Further, since a mesh mask for printing plate making is not used for pattern formation, a sharp edge pattern without bleeding can be formed even when the film thickness is about 10 μm. In addition, the pattern shift of each layer does not occur due to the elongation of the mask of the mesh material, and the short of the coil conductor layer can be prevented, so that the electrical characteristics and reliability are improved. Further, the mask of the mesh material used for forming the pattern of the printing plate has a limited life because it gradually expands, but the mask used in the photolithography method is economical because it can be used semipermanently because it is a film. .

[0021]

According to the first aspect of the present invention, since the pattern of each layer is formed by using the photolithography method in addition to the printing method, it is possible to form a fine pattern, and the coil can be formed. Parts can be miniaturized. Further, the manufacturing efficiency can be improved as compared with the case where only the thin film forming technique is used. Further, since it is possible to form a sharp edge pattern without bleeding, it is possible to prevent the coil conductor layer from being shorted and obtain a coil component with improved electrical characteristics and reliability. be able to.

According to the second aspect, since leakage of magnetic flux can be prevented, an efficient coil component can be obtained.

According to the third aspect, by manufacturing the laminated chip component by the above method, it is possible to obtain the laminated chip component having improved electrical characteristics, reliability and the like.

[Brief description of drawings]

FIG. 1 is a diagram showing a part of a manufacturing process of an embodiment of a method for manufacturing a coil component according to the present invention.

FIG. 2 is a diagram showing a step that follows the manufacturing step of FIG. 1 in the example.

FIG. 3 is a diagram showing the remaining steps of the manufacturing process of the example.

FIG. 4 (A) is a perspective view of an embodiment of a coil component manufactured by the manufacturing method of the present invention, and FIG. 4 (B) is EE of (A).
FIG.

FIG. 5 is a manufacturing process diagram of a coil component by a conventional thick film forming technique.

[Explanation of symbols]

 1W-1Z Exposed part 5 Magnetic substance 5g-5i Magnetic substance layer 6 Coil conductor 6g-6i Coil conductor layer 7 Non-magnetic substance 7g-7i Non-magnetic substance layer 8, 8g-8j Photoresist

Claims (3)

[Claims] 1. When manufacturing a coil component in which a coil conductor and an insulator are laminated in layers, a photoresist is applied to the entire surface by a photolithography technique such as photoresist application, exposure, and development, and the coil conductor is applied.
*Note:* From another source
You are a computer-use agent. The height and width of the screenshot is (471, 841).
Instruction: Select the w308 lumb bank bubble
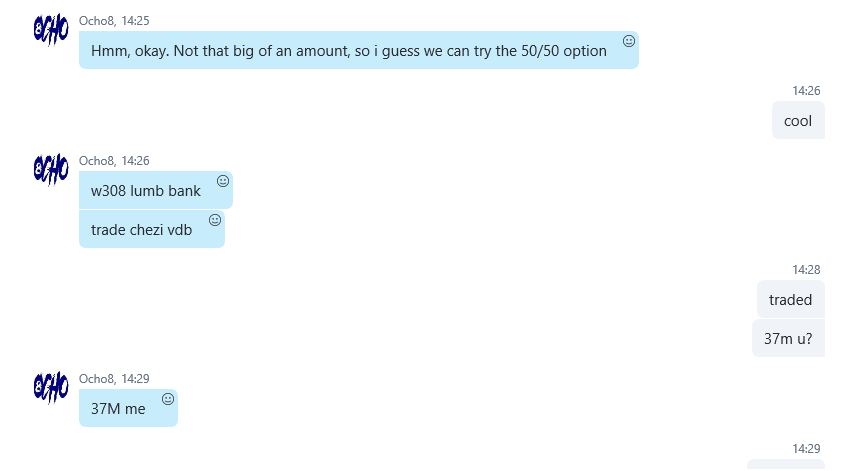[156, 190]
Alternatively, after exposure and development through a photoresist for forming an insulator, a coil conductor or an insulator is printed on almost the entire surface, and then the photoresist and the coil conductor or the insulator on the photoresist are removed at the same time to obtain a coil conductor or an insulator. A method of manufacturing a coil component, which comprises forming a laminated pattern of an insulator. 2. The method for manufacturing a coil component according to claim 1, wherein a magnetic material is formed on a coil core portion and a non-magnetic material is formed outside the coil as the insulator. 3. The method for manufacturing a coil component according to claim 1, wherein the coil component is a laminated chip component.